After excessive touring to promote their last album (including the tour of small venues that stopped at Fibbers last year), the band collaborated on stage with Africa Express, and in the studio with Xenomania, producers of numerous hits for Girls Aloud and Sugababes.
Naturally, rumours abounded that a big change in their style was coming; that hi-hat backbeats could be replaced by African polyrhythms, or spiky guitars by saturated pop synths. As it happens, not much has changed. The best moments of the new album provide more of the same music to get girls dancing that brought Franz Ferdinand popularity in the first place.

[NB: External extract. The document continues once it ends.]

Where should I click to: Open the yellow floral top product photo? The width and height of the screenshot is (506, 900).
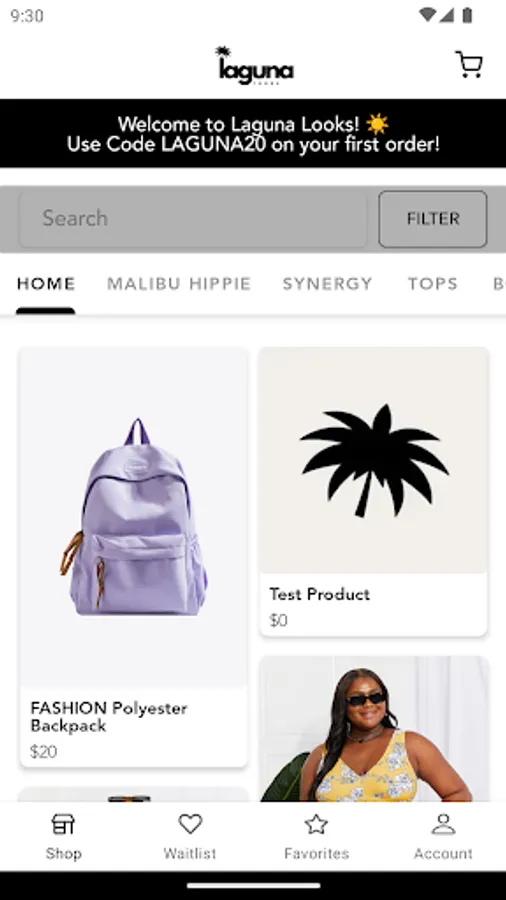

'No You Girls' builds to an infectious chorus just as 'Take Me Out' did, whilst 'Live Alone'’s melody echoes 'Auf Achse'. These are excellent songs, although they represent the repeated use of a formula the band had already perfected by the time of their rise to fame, and, considered alone, might imply a lack of direction.
However, new musical touches add colour across the rest of the album, and are invariably successful, if not revolutionary. 'Send Him Away' is built around a fragment of a traditional Scottish jig, culminating in an Afrobeat-inspired instrumental section. Album opener 'Ulysses' and 'What She Came For' are led more by synth than guitar until their explosive endings, whilst album climax 'Lucid Dreams' presents a rocking verse-chorus structure until it degenerates into a lengthy glitch-synth breakdown.
Album closers 'Dream Again' and 'Katherine Kiss Me' trump any previous ballads the band has released, both containing minimal but effective arrangements. The former reverberates with percussion, bass and single synth notes, whilst the latter closes the album with a gentle acoustic guitar part, reminiscent of older track 'Eleanor Put Your Boots On'.
Taken as a whole, Tonight: Franz Ferdinand is refreshing, and more sharply focused than their last album. Its immediacy and textural variety ensure that it sounds a more natural follow-up to their acclaimed debut, but with most of the apparent developments here little more than skin-deep, it remains to be seen how Franz Ferdinand will remain musically stimulating in years to come.
Tonight: Franz Ferdinand is out on Monday 26th January.